Zero-Shot Multi-Object Scene Completion
Shun Iwase, Katherine Liu, Vitor Guizilini, Adrien Gaidon, Kris Kitani, Rares Ambrus, Sergey Zakharov
TL;DR
This work tackles zero-shot multi-object scene completion from a single RGB-D image by introducing OctMAE, a hybrid architecture that fuses an Octree U-Net with a latent 3D Masked Autoencoder. Key innovations include an occlusion-aware masking strategy and 3D rotary embeddings (RoPE) to enable efficient full-attention in latent space, addressing memory and scale challenges typical of 3D MAEs.

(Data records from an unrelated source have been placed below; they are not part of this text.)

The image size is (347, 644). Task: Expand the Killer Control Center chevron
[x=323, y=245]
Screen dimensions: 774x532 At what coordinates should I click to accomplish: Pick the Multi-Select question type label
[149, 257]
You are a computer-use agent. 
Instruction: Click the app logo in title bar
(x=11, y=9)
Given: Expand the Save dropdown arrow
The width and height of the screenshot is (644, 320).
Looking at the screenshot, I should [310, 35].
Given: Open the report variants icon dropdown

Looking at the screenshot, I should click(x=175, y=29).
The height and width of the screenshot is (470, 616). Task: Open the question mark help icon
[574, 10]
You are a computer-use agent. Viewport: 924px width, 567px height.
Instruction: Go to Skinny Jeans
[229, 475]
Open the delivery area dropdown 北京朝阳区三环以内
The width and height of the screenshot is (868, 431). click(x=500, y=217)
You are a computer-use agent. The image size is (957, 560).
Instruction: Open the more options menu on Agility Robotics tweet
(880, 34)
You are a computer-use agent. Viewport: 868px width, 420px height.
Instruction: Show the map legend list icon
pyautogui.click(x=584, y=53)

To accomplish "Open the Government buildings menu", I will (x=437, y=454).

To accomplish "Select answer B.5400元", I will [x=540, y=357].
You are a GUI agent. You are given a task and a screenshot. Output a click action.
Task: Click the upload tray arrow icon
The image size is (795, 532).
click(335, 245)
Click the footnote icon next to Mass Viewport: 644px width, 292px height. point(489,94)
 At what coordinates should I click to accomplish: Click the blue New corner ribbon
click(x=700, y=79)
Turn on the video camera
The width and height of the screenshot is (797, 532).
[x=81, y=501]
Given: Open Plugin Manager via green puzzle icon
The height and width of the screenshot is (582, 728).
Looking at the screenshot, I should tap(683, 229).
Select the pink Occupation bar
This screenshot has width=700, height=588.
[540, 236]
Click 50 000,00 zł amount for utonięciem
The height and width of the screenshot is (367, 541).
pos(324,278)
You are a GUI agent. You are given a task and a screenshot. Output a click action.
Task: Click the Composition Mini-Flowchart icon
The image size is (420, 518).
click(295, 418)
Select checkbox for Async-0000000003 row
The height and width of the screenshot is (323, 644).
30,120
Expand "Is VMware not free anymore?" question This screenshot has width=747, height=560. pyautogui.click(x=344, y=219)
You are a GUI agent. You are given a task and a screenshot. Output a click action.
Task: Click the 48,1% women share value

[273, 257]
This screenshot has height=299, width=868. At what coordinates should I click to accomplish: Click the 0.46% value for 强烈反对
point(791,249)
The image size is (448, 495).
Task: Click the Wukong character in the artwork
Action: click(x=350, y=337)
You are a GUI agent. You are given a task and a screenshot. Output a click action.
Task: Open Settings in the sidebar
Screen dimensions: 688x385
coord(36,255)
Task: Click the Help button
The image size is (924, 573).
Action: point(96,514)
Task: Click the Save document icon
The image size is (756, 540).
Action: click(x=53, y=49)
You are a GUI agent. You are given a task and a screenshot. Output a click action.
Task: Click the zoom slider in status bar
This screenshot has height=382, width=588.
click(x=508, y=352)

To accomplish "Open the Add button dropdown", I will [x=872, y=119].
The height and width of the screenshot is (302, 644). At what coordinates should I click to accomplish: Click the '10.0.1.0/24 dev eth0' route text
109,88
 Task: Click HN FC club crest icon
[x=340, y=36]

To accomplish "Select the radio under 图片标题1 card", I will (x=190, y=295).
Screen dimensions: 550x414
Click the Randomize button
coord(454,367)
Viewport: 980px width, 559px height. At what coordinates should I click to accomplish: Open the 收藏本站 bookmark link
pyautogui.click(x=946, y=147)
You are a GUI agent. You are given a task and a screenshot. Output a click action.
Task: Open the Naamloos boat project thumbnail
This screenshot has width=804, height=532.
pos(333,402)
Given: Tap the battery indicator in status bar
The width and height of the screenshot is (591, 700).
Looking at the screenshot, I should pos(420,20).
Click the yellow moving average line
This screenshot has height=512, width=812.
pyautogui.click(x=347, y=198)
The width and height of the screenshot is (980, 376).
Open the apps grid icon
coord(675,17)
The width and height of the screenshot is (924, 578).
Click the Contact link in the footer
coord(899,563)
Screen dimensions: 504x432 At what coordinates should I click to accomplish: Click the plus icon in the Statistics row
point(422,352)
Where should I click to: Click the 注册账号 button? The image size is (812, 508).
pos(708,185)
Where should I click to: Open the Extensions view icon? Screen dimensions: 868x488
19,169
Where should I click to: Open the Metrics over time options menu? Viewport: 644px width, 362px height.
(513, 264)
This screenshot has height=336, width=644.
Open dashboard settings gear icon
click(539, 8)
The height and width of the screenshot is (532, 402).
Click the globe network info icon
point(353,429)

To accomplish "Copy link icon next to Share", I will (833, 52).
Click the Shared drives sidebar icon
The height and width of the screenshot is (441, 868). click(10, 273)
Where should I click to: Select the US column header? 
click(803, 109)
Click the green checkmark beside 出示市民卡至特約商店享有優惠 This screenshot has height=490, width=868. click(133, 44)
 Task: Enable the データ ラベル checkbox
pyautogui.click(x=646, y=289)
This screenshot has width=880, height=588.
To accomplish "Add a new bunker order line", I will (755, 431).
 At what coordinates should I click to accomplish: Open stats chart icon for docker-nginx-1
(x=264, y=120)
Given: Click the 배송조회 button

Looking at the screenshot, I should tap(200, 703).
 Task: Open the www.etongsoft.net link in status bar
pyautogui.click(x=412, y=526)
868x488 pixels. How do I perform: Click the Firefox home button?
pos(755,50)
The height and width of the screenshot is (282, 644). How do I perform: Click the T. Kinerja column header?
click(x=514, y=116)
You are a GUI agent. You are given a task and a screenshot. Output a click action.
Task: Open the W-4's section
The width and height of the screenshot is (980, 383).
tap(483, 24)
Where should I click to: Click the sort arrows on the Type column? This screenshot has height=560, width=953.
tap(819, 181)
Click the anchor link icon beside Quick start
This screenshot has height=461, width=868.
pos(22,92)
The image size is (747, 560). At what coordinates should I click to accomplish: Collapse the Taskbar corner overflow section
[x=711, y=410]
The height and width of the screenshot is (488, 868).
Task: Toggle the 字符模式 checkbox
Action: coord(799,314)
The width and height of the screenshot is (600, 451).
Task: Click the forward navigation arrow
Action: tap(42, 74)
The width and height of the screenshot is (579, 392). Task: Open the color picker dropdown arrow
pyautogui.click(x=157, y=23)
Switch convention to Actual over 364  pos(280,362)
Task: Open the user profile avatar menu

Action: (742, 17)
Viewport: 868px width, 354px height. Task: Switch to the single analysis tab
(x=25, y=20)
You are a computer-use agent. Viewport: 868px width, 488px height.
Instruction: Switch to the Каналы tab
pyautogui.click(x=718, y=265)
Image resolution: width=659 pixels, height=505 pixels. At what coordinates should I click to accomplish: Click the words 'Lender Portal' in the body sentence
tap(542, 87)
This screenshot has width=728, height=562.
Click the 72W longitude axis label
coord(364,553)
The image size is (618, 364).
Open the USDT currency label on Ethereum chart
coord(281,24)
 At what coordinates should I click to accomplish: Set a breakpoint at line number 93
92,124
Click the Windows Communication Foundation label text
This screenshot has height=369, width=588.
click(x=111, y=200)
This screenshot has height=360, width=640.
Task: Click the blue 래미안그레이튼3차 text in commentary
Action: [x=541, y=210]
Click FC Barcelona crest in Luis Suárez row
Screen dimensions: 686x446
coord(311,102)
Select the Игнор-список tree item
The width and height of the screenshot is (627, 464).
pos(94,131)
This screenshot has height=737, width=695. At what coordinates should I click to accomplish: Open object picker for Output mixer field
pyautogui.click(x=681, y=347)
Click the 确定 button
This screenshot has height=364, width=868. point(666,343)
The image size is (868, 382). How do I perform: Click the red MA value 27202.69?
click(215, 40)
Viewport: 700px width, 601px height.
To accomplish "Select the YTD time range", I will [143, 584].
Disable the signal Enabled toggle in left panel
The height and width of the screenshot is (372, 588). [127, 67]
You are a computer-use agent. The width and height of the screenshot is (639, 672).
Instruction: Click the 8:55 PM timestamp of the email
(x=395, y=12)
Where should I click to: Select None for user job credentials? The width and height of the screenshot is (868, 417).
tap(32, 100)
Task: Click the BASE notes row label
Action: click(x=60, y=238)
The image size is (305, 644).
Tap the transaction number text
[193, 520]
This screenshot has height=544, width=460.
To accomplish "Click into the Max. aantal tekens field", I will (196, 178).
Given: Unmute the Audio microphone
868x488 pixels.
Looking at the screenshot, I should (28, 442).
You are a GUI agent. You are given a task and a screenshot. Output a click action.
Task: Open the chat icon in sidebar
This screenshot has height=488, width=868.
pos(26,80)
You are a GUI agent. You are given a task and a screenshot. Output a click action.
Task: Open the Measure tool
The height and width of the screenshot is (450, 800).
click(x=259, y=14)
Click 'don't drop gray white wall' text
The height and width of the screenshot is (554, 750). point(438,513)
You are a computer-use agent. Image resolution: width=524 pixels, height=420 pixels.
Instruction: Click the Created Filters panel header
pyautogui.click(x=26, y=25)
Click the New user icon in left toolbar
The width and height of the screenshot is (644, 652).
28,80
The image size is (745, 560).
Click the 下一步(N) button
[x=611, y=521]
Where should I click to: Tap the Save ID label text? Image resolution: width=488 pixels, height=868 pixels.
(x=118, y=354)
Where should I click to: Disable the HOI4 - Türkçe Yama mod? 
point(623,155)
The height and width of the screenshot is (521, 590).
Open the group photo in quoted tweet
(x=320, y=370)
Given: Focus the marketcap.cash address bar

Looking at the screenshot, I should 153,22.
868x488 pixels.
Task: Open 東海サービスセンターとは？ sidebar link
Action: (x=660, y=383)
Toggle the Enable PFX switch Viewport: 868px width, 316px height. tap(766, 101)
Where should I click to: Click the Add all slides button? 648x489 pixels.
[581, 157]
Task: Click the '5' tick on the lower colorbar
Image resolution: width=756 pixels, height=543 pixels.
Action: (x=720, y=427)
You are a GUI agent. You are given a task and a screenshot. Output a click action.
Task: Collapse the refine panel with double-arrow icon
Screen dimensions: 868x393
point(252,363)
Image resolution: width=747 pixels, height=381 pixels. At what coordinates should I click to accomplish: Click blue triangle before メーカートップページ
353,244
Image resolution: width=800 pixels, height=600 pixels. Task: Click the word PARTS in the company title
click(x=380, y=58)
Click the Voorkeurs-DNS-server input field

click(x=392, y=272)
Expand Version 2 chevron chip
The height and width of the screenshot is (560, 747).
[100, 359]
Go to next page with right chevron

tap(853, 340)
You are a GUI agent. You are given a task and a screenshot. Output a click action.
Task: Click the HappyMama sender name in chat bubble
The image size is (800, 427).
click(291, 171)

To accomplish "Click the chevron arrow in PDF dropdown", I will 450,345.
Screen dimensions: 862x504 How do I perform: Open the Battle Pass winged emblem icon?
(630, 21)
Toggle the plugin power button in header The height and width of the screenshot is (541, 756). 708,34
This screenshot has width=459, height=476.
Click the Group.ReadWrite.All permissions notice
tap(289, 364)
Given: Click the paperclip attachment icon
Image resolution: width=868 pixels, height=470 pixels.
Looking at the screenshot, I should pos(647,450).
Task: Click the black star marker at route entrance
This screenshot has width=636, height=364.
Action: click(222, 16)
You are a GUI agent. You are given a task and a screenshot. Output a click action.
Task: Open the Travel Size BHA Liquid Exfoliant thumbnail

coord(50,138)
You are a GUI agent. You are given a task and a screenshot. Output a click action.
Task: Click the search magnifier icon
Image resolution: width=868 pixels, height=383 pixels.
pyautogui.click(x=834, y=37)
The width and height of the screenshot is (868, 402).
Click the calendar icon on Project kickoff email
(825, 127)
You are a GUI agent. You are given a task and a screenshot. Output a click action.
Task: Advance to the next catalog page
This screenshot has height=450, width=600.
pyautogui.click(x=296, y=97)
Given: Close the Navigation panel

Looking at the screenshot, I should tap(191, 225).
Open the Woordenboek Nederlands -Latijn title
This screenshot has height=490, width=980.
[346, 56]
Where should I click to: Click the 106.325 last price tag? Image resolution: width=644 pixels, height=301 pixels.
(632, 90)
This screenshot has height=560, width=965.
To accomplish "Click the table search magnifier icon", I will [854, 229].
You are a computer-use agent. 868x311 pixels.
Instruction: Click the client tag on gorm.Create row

A large-scale synthetic dataset of 12K Objaverse/GSO models and BlenderProc rendering supports broad generalization to real-world scenes, demonstrating strong performance on both synthetic and real datasets without object-specific priors. The results establish state-of-the-art completion quality, fast runtimes, and clear ablation-driven insights into the roles of latent MAE, RoPE, and occlusion masking, with implications for robotic manipulation and planning in cluttered environments.
Abstract
We present a 3D scene completion method that recovers the complete geometry of multiple unseen objects in complex scenes from a single RGB-D image. Despite notable advancements in single-object 3D shape completion, high-quality reconstructions in highly cluttered real-world multi-object scenes remains a challenge. To address this issue, we propose OctMAE, an architecture that leverages an Octree U-Net and a latent 3D MAE to achieve high-quality and near real-time multi-object scene completion through both local and global geometric reasoning. Because a naive 3D MAE can be computationally intractable and memory intensive even in the latent space, we introduce a novel occlusion masking strategy and adopt 3D rotary embeddings, which significantly improves the runtime and scene completion quality. To generalize to a wide range of objects in diverse scenes, we create a large-scale photorealistic dataset, featuring a diverse set of 12K 3D object models from the Objaverse dataset which are rendered in multi-object scenes with physics-based positioning. Our method outperforms the current state-of-the-art on both synthetic and real-world datasets and demonstrates a strong zero-shot capability.